Other Hides You May See
- Pigskin: lower price, recognisable by visible hair-follicle pattern (small dimpled triplets across the surface). Less luxurious feel, less even nap. Common in mid-market suede.
- Deerskin: rare in modern outerwear, exceptional softness, more difficult to source ethically.
- Split cowhide: the cheapest option, made from the lower (split) layer of cow hide rather than the full-grain top layer. The nap is less consistent and the surface less durable. Common in fast-fashion 'suede' coats.
- Microfibre / faux suede: not real suede at all - synthetic fabric engineered to mimic the feel. Easier to clean, but lacks the drape, breathability, and ageing of genuine suede.
How to Identify the Hide on a Coat
Reputable brands list the hide explicitly on the product page or care label. If the description says only 'suede' without naming the source animal, the hide is most likely split cowhide or pigskin. Premium brands always specify lambskin, goatskin, or calfskin because the distinction adds value.
By touch: lambskin feels almost weightless and unusually soft. Goatskin has visible texture in the nap and a substantial but soft hand. Calfskin feels dense and slightly stiff at first touch. Pigskin shows visible follicle dots if you look closely. Synthetic feels uniform but lifeless - it lacks the natural variation of real hide.
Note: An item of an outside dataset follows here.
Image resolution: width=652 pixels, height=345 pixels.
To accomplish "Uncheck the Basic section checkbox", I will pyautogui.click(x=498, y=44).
Frequently Asked Questions
- Which suede hide is the highest quality?
Quality is context-dependent. Lambskin is the softest. Calfskin is the most durable. Goatskin is the most balanced. There is no universal 'best' - the right hide depends on what you need the coat to do.
- Is goatskin suede warmer than lambskin?
Slightly. Goatskin is denser and slightly heavier per square centimetre, which provides marginally better insulation. The difference is small enough that lining choice matters more than hide choice for warmth. See our suede coat lining guide.
- Why does lambskin suede cost less than calfskin?
Lambs reach hide-harvest size faster than calves, and the hides are smaller, so production cycles are shorter. Premium calfskin requires longer-aged hides and more material per coat, both of which raise the price.
- Can I tell what hide a suede coat is by looking at it?
Sometimes. Pigskin shows visible follicle dots. Lambskin has the finest, most uniform nap. Goatskin shows slightly more visible fibre direction. Calfskin has a denser, more even nap and a heavier hand. Reading product descriptions is more reliable than visual inspection.
- Is split cowhide really suede?
Technically yes - any hide split from the underside and brushed counts as suede. But split cowhide suede is significantly less durable, less soft, and shorter-lived than full-grain hide suedes from goat, lamb, or calf. For an investment piece, premium hides are worth the price difference.